Ce fut en ces lieux que se fixa Maltravers, dans une auberge pauvre et isolée, éloignée de toute autre habitation. Dans les chagrins moins violents on éprouve une espèce de volupté à braver les souffrances physiques ; mais l’angoisse inexorable, immense de Maltravers l’empêchait même de les sentir. Les grandes douleurs produisent une espèce de magnétisme, par lequel le corps semble s’endormir, et ne distingue plus de différence entre le lit de Damien et la couche de roses du sybarite. Il laissa sa voiture et ses domestiques dans une ville située à quelques milles de distance. Il vint seul dans cette triste retraite ; son âme assombrie trouva quelque chose de sympathique dans la saison d’hiver, dans l’aride région, et dans l’aspect de cette nature dévastée, sauvage, où rien du moins ne semblait railler sa douleur. Il serait impossible de décrire ce qu’il ressentait alors, ce qu’il souffrait.

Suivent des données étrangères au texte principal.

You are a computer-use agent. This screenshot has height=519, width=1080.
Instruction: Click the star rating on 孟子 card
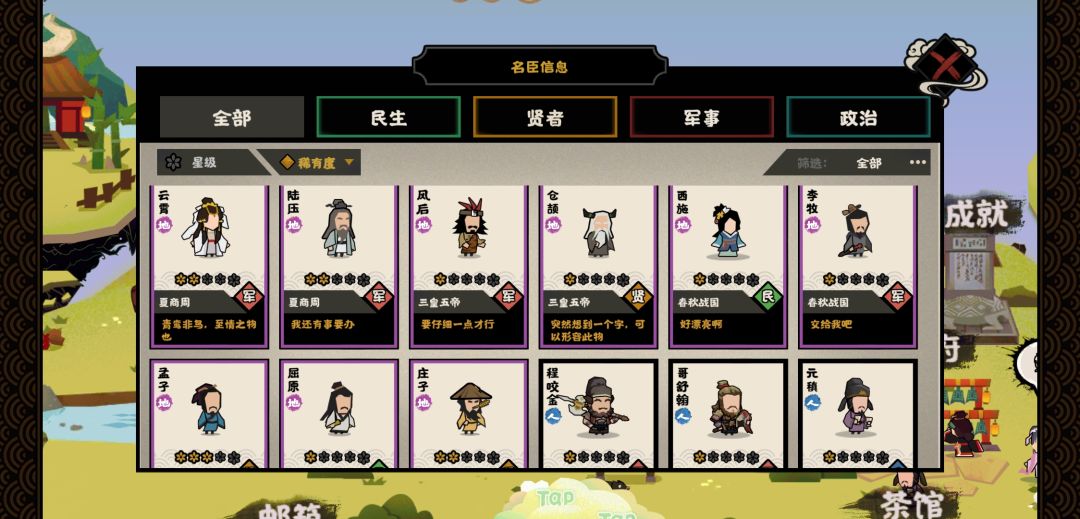pos(207,457)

Il suffit de dire que, en dépit de tout, l’élément divin de la force humaine ne fut pas entièrement anéanti en lui, et que chaque jour, chaque nuit, à chaque heure, il priait le Grand Consolateur de l’aider à lutter contre un amour criminel. Nul homme ne combat tout à fait en vain, quand il combat avec autant de sincérité et de ferveur ; car dans chacun de nous il y a, quand nous voulons bien l’évoquer, un Esprit qui doit finir par l’emporter, sanglant, mais triomphant, sur le sort et sur les démons.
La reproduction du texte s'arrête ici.